DIRECTIONS FOR THIS TASK — Set down every entry exactly as it was written.

(GIVEN RECORDS begins)

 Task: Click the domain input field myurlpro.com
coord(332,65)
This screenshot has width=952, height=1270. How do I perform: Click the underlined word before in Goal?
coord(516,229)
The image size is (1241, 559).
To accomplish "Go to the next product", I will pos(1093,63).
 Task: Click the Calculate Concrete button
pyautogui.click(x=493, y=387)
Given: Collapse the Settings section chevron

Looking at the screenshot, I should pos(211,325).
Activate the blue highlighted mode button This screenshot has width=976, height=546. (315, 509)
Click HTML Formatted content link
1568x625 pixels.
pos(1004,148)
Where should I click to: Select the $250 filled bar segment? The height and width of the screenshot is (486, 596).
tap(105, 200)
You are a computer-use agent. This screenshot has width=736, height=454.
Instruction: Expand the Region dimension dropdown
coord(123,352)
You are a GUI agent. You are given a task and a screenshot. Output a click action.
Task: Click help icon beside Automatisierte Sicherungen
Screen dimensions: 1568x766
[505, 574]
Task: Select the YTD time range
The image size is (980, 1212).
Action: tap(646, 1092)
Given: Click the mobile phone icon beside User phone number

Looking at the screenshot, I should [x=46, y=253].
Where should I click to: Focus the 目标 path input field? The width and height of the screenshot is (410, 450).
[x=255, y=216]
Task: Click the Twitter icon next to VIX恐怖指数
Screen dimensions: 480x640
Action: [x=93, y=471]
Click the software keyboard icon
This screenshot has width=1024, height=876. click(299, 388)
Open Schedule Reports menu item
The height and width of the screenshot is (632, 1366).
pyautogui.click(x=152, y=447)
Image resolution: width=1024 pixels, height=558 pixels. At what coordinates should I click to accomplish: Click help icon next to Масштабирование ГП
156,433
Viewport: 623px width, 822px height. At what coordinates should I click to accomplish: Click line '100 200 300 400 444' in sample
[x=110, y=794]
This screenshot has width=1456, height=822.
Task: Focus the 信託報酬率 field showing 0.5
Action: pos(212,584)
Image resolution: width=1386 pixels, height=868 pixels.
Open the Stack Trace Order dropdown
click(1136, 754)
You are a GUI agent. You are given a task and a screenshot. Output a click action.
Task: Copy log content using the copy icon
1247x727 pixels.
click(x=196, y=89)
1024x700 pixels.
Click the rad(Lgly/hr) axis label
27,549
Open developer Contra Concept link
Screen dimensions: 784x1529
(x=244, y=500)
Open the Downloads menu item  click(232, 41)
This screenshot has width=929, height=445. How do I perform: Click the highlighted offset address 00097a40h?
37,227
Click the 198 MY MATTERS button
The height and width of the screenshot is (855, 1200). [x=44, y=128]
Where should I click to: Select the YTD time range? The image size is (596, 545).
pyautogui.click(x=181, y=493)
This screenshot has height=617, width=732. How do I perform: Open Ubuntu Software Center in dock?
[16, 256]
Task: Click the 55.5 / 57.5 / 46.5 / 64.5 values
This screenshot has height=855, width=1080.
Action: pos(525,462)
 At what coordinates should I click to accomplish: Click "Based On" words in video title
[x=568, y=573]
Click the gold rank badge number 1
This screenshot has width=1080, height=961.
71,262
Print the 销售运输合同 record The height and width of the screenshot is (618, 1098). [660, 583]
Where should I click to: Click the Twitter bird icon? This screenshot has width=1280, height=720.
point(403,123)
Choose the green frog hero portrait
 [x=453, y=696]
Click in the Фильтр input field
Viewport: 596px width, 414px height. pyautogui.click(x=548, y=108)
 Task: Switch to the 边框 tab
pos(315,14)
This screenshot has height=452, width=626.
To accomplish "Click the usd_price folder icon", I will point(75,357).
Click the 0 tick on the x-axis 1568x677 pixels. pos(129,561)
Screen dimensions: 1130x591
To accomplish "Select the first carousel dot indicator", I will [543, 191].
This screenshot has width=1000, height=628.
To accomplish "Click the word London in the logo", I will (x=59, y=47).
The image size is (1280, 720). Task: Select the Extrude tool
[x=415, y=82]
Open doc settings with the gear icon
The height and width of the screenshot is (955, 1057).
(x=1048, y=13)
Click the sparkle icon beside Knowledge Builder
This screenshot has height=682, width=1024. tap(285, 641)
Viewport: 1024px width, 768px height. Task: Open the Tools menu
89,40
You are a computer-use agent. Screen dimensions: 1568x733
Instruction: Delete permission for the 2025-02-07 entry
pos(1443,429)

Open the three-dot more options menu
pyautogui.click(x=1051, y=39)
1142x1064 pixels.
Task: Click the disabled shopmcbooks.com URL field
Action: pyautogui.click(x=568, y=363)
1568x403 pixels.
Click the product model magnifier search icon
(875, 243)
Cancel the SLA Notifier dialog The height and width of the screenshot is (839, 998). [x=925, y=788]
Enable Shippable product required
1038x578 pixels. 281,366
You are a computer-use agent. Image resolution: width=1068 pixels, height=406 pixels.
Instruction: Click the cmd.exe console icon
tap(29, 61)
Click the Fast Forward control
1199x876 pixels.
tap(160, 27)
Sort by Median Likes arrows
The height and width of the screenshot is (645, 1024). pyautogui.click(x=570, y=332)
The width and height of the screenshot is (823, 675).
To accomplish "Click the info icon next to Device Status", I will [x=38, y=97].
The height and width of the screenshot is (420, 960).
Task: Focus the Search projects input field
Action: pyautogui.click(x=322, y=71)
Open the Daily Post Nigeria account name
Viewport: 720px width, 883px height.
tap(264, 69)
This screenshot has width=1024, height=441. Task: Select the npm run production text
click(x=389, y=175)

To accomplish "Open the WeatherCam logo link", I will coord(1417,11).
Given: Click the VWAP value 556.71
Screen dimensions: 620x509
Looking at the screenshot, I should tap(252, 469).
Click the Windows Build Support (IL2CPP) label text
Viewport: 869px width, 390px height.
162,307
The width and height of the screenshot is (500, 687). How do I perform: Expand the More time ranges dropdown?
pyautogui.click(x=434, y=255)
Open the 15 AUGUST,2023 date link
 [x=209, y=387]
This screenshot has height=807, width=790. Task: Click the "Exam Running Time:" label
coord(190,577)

(GIVEN RECORDS ends)

SOLUTION FOR THIS PROBLEM —
 Task: Click the domain input field myurlpro.com
coord(332,65)
This screenshot has width=952, height=1270. How do I perform: Click the underlined word before in Goal?
coord(516,229)
The image size is (1241, 559).
To accomplish "Go to the next product", I will pos(1093,63).
 Task: Click the Calculate Concrete button
pyautogui.click(x=493, y=387)
Given: Collapse the Settings section chevron

Looking at the screenshot, I should pos(211,325).
Activate the blue highlighted mode button This screenshot has width=976, height=546. (315, 509)
Click HTML Formatted content link
1568x625 pixels.
pos(1004,148)
Where should I click to: Select the $250 filled bar segment? The height and width of the screenshot is (486, 596).
tap(105, 200)
You are a computer-use agent. This screenshot has width=736, height=454.
Instruction: Expand the Region dimension dropdown
coord(123,352)
You are a GUI agent. You are given a task and a screenshot. Output a click action.
Task: Click help icon beside Automatisierte Sicherungen
Screen dimensions: 1568x766
[505, 574]
Task: Select the YTD time range
The image size is (980, 1212).
Action: tap(646, 1092)
Given: Click the mobile phone icon beside User phone number

Looking at the screenshot, I should [x=46, y=253].
Where should I click to: Focus the 目标 path input field? The width and height of the screenshot is (410, 450).
[x=255, y=216]
Task: Click the Twitter icon next to VIX恐怖指数
Screen dimensions: 480x640
Action: [x=93, y=471]
Click the software keyboard icon
This screenshot has width=1024, height=876. click(299, 388)
Open Schedule Reports menu item
The height and width of the screenshot is (632, 1366).
pyautogui.click(x=152, y=447)
Image resolution: width=1024 pixels, height=558 pixels. At what coordinates should I click to accomplish: Click help icon next to Масштабирование ГП
156,433
Viewport: 623px width, 822px height. At what coordinates should I click to accomplish: Click line '100 200 300 400 444' in sample
[x=110, y=794]
This screenshot has width=1456, height=822.
Task: Focus the 信託報酬率 field showing 0.5
Action: pos(212,584)
Image resolution: width=1386 pixels, height=868 pixels.
Open the Stack Trace Order dropdown
click(1136, 754)
You are a GUI agent. You are given a task and a screenshot. Output a click action.
Task: Copy log content using the copy icon
1247x727 pixels.
click(x=196, y=89)
1024x700 pixels.
Click the rad(Lgly/hr) axis label
27,549
Open developer Contra Concept link
Screen dimensions: 784x1529
(x=244, y=500)
Open the Downloads menu item  click(232, 41)
This screenshot has width=929, height=445. How do I perform: Click the highlighted offset address 00097a40h?
37,227
Click the 198 MY MATTERS button
The height and width of the screenshot is (855, 1200). [x=44, y=128]
Where should I click to: Select the YTD time range? The image size is (596, 545).
pyautogui.click(x=181, y=493)
This screenshot has height=617, width=732. How do I perform: Open Ubuntu Software Center in dock?
[16, 256]
Task: Click the 55.5 / 57.5 / 46.5 / 64.5 values
This screenshot has height=855, width=1080.
Action: pos(525,462)
 At what coordinates should I click to accomplish: Click "Based On" words in video title
[x=568, y=573]
Click the gold rank badge number 1
This screenshot has width=1080, height=961.
71,262
Print the 销售运输合同 record The height and width of the screenshot is (618, 1098). [660, 583]
Where should I click to: Click the Twitter bird icon? This screenshot has width=1280, height=720.
point(403,123)
Choose the green frog hero portrait
 [x=453, y=696]
Click in the Фильтр input field
Viewport: 596px width, 414px height. pyautogui.click(x=548, y=108)
 Task: Switch to the 边框 tab
pos(315,14)
This screenshot has height=452, width=626.
To accomplish "Click the usd_price folder icon", I will point(75,357).
Click the 0 tick on the x-axis 1568x677 pixels. pos(129,561)
Screen dimensions: 1130x591
To accomplish "Select the first carousel dot indicator", I will [543, 191].
This screenshot has width=1000, height=628.
To accomplish "Click the word London in the logo", I will (x=59, y=47).
The image size is (1280, 720). Task: Select the Extrude tool
[x=415, y=82]
Open doc settings with the gear icon
The height and width of the screenshot is (955, 1057).
(x=1048, y=13)
Click the sparkle icon beside Knowledge Builder
This screenshot has height=682, width=1024. tap(285, 641)
Viewport: 1024px width, 768px height. Task: Open the Tools menu
89,40
You are a computer-use agent. Screen dimensions: 1568x733
Instruction: Delete permission for the 2025-02-07 entry
pos(1443,429)

Open the three-dot more options menu
pyautogui.click(x=1051, y=39)
1142x1064 pixels.
Task: Click the disabled shopmcbooks.com URL field
Action: pyautogui.click(x=568, y=363)
1568x403 pixels.
Click the product model magnifier search icon
(875, 243)
Cancel the SLA Notifier dialog The height and width of the screenshot is (839, 998). [x=925, y=788]
Enable Shippable product required
1038x578 pixels. 281,366
You are a computer-use agent. Image resolution: width=1068 pixels, height=406 pixels.
Instruction: Click the cmd.exe console icon
tap(29, 61)
Click the Fast Forward control
1199x876 pixels.
tap(160, 27)
Sort by Median Likes arrows
The height and width of the screenshot is (645, 1024). pyautogui.click(x=570, y=332)
The width and height of the screenshot is (823, 675).
To accomplish "Click the info icon next to Device Status", I will [x=38, y=97].
The height and width of the screenshot is (420, 960).
Task: Focus the Search projects input field
Action: pyautogui.click(x=322, y=71)
Open the Daily Post Nigeria account name
Viewport: 720px width, 883px height.
tap(264, 69)
This screenshot has width=1024, height=441. Task: Select the npm run production text
click(x=389, y=175)

To accomplish "Open the WeatherCam logo link", I will coord(1417,11).
Given: Click the VWAP value 556.71
Screen dimensions: 620x509
Looking at the screenshot, I should tap(252, 469).
Click the Windows Build Support (IL2CPP) label text
Viewport: 869px width, 390px height.
162,307
The width and height of the screenshot is (500, 687). How do I perform: Expand the More time ranges dropdown?
pyautogui.click(x=434, y=255)
Open the 15 AUGUST,2023 date link
 [x=209, y=387]
This screenshot has height=807, width=790. Task: Click the "Exam Running Time:" label
coord(190,577)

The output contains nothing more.